Definitivamente, no. Esto confirma mi observación anterior sobre la lectura en circunstancia. ¿Qué diríamos de todos los que leyeron los evangelios antes del descubrimiento de la fisión del núcleo del átomo? ¿Y de los que lo hicieron después? ¿Y de los que no estuvieron de acuerdo con el bombardeo aunque fueran protestantes?

¿Hay realmente demasiados libros?

Sí, demasiados para el promedio de vida contemporánea, demasiados para nuestro entusiasmo o para nuestra disposición, demasiados también para la carencia de cánones. Un buen lector promedio (juzgando sólo por cantidad) lee más o menos un libro por semana. Eso significa quinientos veinte en diez años, mil cuarenta en veinte, dos mil ochenta en cuarenta y cuatro mil ciento sesenta en ochenta años de vida intelectual productiva; ochenta años que difícilmente alcanzaremos si no nos llamamos Andrés Henestrosa o Renato Leduc. ¿Cuánto es eso en relación con todo lo que se publica? Realmente muy poco. Casi nada. Los demasiados libros son los que nos distraen de los que valen la pena. Nos distraen con los trucos de la propaganda y de la mercadotecnia. Pero ni modo, la realidad es la realidad y es así como es. Hay que aprender a pescar en ese océano.

¿Por qué lees?

Por puritito placer. Porque la lectura me da nuevos aprendizajes y los nuevos aprendizajes fortalecen mis circuitos neuronales y engruesan los axones de mis dendritas y esto se logra gracias a la secreción de neurotrofinas y estas sustancias ponen contento, dan alegría, incrementan el gozo de estar vivos. En dos palabras: ¡dan placer!

¿Por qué escribes?

Porque tras resistirme un buen tiempo llega el momento en que ya no puedo evitar intentar darle una respuesta a la Esfinge.

¿Por qué escribes poesía?

Porque así hago arte con aire: aire que se hace carne: carne que danza ante los ojos impuros que se hacen agua: agua que quema y arrastra.

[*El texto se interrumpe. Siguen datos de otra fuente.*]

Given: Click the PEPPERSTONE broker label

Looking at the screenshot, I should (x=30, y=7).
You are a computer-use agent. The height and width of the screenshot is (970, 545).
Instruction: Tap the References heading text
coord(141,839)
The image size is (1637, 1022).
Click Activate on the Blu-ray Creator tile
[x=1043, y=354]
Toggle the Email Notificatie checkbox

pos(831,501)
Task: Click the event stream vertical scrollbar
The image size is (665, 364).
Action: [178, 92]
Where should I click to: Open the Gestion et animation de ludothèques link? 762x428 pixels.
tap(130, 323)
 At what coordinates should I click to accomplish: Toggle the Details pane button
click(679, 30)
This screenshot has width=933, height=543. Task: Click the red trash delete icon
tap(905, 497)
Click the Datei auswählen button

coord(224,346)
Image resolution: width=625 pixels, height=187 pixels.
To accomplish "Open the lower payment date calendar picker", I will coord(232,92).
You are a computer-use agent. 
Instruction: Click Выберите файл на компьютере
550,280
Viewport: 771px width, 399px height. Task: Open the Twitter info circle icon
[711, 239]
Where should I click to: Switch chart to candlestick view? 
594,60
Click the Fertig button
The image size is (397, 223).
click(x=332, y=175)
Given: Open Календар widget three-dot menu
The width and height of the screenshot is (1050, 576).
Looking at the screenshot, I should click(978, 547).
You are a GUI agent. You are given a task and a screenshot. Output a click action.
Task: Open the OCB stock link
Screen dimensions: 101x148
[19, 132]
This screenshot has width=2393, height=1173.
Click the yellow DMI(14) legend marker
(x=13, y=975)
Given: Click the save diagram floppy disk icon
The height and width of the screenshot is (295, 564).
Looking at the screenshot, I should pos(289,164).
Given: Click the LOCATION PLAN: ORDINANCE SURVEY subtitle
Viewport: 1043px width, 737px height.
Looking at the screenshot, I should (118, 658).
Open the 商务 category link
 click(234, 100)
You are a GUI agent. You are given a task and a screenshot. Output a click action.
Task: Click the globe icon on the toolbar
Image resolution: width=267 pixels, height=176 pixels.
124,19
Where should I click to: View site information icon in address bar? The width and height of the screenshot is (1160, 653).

¿Has sentido que tus libros hayan modificado, en algún momento, la existencia de otras personas?

He sentido la emoción profunda de oírlo algunas veces por la voz o por las palabras escritas de algunos lectores. He tomado eso como una muestra que el azar me regala: una muestra de que hay una población de lectores con la cual he logrado establecer comunión. Esa es la experiencia mágica para el poeta: el eco de los pétalos de rosa brotando del Cañón del Colorado.

¿Internet contribuye a la lectura?

Desde luego: es otra forma de lectura. Pero también facilita la lectura de libros, los promueve, los muestra, los reseña, permite comprarlos.

¿Hiciste uso, en alguna etapa de tu vida, de las bibliotecas públicas?

Sí. Fui asiduo de la biblioteca de la Facultad de Psicología durante mi formación. También disfruté de la Biblioteca Nacional, de la del Congreso, en la esquina de Tacuba y Bolívar, de la biblioteca central en Ciudad Universitaria, y de una biblioteca pública cercana al Colegio Militar, en Santa Julia, donde leí, a los dieciséis años, mi primera Divina comedia.

¿Has visto en otros países que se note la diferencia, en relación con México, del hábito lector?

No he estado el tiempo suficiente en otros países como para observar una diferencia. La gente con la que he tratado es lectora porque pertenece al gremio de los escritores o de los académicos. Lo que sí he notado es que las bibliotecas públicas en Estados Unidos o en Alemania parecen, en una primera mirada, definitivamente más invitadoras e incitadoras al estudio y a la lectura que muchas de nuestras bibliotecas de barrio, llenas de niños de secundaria haciendo la tarea y hablando en voz alta a pesar de sus propios esfuerzos y de las llamadas de atención de los bibliotecarios.

¿Qué tipo de biblioteca has formado y por qué?

Una de psicoterapia cognitivo-conductual por razones profesionales y una de poesía porque es mi alto placer. En el primer caso, me tocó vivir el surgimiento de esa actividad en la década de los setenta. Me tocó también comenzar a enseñarla en la universidad y comenzar a aplicarla en la práctica privada. Me tocó formar profesores y terapeutas con esa orientación. En el segundo caso, la biblioteca de poesía, porque fue inevitable. Sucedió sin proponérmelo. También por placer reúno libros de arte en un espacio pequeño, el cuarto piso de mi Torre de la Diosa, mi versión privada de la Torre de los Panoramas de Herrera y Reissig. También formamos, entre mi mujer y yo, una bibliotequita miscelánea de psicología general y de arqueología. Acumulamos también narrativa selecta pero mucho menos que poesía.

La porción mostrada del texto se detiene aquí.